— start of Text extract —
The optimistic outlook follows a strong performance in December, when Dos Bocas briefly hit peaks of 320,000 b/d. CFO Juan Carlos Carpio characterized the current phase as a transition from testing to maximum capacity, noting that total domestic throughput reached 1.2 million b/d in the final month of the year. When combined with the Deer Park refinery in Texas, Pemex projects a total processing rate of 1.5 million b/d by 2026.
Infrastructure and Debt Strategy
To reach these targets, the utility is finalizing a coker unit at the Tula refinery, which is currently 70% complete, while a similar project at Salina Cruz is expected to come online in 2027. According to Carpio, these upgrades will convert heavy fuel oil into 30,000 to 60,000 b/d of higher-value distillates. On the financial front, Energy Minister Luz Elena González reported a 20% reduction in debt since 2018, though the company continues to navigate significant obligations to its supply chain.CEO Víctor Rodríguez Padilla confirmed that Pemex paid more than 390 billion Mexican pesos ($22.41 billion) to suppliers in 2025. To address outstanding debts from the previous two years, the company is utilizing a MXN200 billion credit line from the development bank Banobras. This liquidity is being prioritized for smaller firms in regional hubs like Tabasco and Veracruz that were hit hardest by payment delays.
— end of Text extract —
— start of Recorded information —
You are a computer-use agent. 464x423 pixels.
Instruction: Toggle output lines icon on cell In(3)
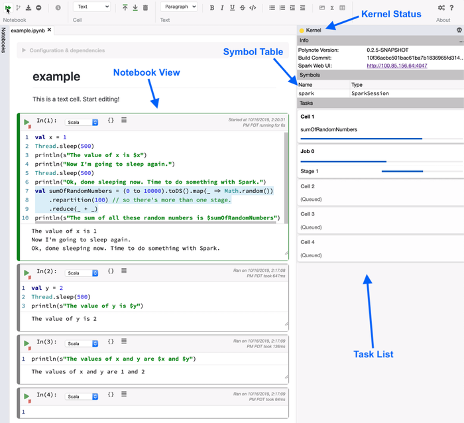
— end of Recorded information —
**Problem details**
Could you quote, word for word, the portion of the Pemex article starting with "The optimistic outlook" and going on through "b/d by 2026."?

**Solution to this exercise**
The optimistic outlook follows a strong performance in December, when Dos Bocas briefly hit peaks of 320,000 b/d. CFO Juan Carlos Carpio characterized the current phase as a transition from testing to maximum capacity, noting that total domestic throughput reached 1.2 million b/d in the final month of the year. When combined with the Deer Park refinery in Texas, Pemex projects a total processing rate of 1.5 million b/d by 2026.